I'm not sure it shows from the picture, but those things were pretty damn huge and heavy. Now I can lift a lot of weight, but I couldn't even lift the lightest of these. Maybe it was because they're difficult to grab, but I'm guessing they were just way too heavy, especially the third from the left, the big wobbly one. I ended up using the support beams of the hut to lever these out. I got them all out in a single day, which made me kind of proud. However, it also gave me pause: I had previously thought I could just throw them in the car and drive them to the disposal site. But, knowing I couldn't even get them off the ground and also only having a "normal" car and not a dump truck or something, this I could rule out. So we had to order a rubble container and while we were at it a wood container as well to get rid of all that.
Of course I had also been so naive to think I could just put the gravel into bags and reuse it for another project. I had no conception of just how much there was.

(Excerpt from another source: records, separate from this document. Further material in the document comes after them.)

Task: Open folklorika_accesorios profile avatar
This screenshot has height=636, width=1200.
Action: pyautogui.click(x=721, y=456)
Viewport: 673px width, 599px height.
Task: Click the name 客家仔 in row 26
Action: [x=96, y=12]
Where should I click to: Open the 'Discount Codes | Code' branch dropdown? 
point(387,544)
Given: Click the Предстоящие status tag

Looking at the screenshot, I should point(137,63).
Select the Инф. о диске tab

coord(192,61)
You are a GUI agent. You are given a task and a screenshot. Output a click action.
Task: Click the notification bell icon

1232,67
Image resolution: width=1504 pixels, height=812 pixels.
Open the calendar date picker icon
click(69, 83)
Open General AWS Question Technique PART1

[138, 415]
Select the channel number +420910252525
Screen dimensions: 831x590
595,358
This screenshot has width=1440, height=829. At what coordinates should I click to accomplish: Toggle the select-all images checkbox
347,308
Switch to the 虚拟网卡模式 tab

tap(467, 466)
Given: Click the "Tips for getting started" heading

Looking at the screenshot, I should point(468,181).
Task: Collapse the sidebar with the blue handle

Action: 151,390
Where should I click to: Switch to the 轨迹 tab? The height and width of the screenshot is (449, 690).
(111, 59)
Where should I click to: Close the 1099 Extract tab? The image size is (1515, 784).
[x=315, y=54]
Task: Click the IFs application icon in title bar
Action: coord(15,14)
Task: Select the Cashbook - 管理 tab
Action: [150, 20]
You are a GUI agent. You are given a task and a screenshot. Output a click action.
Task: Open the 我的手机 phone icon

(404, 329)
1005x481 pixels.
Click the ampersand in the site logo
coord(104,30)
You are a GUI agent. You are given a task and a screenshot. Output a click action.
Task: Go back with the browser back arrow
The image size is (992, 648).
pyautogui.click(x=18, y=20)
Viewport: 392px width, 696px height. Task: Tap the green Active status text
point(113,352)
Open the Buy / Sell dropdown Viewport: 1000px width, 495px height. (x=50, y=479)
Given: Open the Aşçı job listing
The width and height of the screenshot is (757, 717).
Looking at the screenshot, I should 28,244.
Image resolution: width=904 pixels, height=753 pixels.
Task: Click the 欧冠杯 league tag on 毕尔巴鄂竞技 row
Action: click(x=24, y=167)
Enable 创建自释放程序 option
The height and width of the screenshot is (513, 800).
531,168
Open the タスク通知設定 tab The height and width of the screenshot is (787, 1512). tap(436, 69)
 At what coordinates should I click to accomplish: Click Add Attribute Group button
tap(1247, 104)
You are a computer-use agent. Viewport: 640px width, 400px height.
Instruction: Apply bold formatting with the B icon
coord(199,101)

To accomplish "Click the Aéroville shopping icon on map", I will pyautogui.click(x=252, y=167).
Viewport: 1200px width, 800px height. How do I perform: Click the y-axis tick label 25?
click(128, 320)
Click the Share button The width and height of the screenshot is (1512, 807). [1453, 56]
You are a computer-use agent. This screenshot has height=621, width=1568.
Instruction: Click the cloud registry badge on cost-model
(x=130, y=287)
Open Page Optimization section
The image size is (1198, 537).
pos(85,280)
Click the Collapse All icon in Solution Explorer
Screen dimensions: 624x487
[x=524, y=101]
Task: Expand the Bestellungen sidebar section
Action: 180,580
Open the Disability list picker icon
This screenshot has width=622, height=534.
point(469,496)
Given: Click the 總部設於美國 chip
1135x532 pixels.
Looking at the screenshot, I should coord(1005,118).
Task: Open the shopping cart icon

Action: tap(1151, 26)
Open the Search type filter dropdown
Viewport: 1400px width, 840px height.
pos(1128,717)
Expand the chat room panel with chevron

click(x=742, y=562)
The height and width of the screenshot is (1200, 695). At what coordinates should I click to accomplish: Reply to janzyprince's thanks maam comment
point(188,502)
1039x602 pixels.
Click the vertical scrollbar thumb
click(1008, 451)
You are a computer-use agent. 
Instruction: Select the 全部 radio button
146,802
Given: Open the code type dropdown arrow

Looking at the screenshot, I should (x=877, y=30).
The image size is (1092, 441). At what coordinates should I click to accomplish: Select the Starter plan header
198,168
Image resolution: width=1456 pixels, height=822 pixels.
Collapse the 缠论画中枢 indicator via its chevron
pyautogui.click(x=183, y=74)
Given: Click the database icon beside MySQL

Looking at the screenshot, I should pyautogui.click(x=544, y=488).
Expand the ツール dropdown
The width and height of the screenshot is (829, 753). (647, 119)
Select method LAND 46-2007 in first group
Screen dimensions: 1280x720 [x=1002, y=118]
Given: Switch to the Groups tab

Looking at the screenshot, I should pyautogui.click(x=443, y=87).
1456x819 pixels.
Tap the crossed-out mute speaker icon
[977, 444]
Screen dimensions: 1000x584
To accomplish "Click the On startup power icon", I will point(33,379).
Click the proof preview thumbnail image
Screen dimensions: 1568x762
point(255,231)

So the containers were an especially good idea. Especially because this happened: we went to our favorite nursery to look at and order some bushes for later delivery, and we had this really nice selection all setup on their yard and then the boss comes over and says "well, we'd have to deliver that pretty soon though, it's high season and we can't store these for your for very long" and then they asked if they should deliver the same week or the next week and I was all like
So yeah, that meant that I didn't just had to remove what was left of the hut, but also prepare the whole ground for new plants. Since the ground had been extremely compressed and there was only gravel and sand on it, that meant the sand and gravel had to go and fresh soil had to be thrown on top. That was thursday.
Friday evening, we did some calculating and realized we needed four cubic meters of soil. In freedom units, that's over 141 cubic feet.
That is also roughly 6.5 METRIC TONS.
^- Our nosy neighbours kept watching me work all the time!
Spent the entire friday weekend removing the gravel and sand mix and throwing it into the container, and on sunday I dug out huge poison ivy roots in the vain hope that it wouldn't return anytime soon. Of course it will, because that is what this hellspawn of a plant will do, but...
Monday morning, my gf started to phone around and luckily, one supplier actually dumped those 6.5 metric tons of soil on our property the same afternoon. So all of thursday, I was busy wheelbarrowing and shoveling those 6.5 metric tons. Wednesday was a public holiday and on thursday, the nursery guys came over and planted what we had selected. They actually complimented me on the prep work for the patch. That felt really good.
This is what it looked like when I was done with it:

So as you can see I cut out a quarter circle from the lawn as well, so that was more stuff to be thrown into a container because of stupid laws.
When I was done, the first two containers looked like this:

Sorry for the potato quality picture, but you can tell just how much rubble that is.
I'll do you one better and put it in numbers though.
That's around 750 kilos of wood (or ~1650 lbs)
That's also 5670 kilos of rubble (or ~12500 lbs)
I know, because we got the bill today and that stuff is billed by weight.
I'll get a picture with the plants in later, but ... yeah that was our vacation project.
Did I mention I only had a shovel and a wheelbarrow, not an excavator?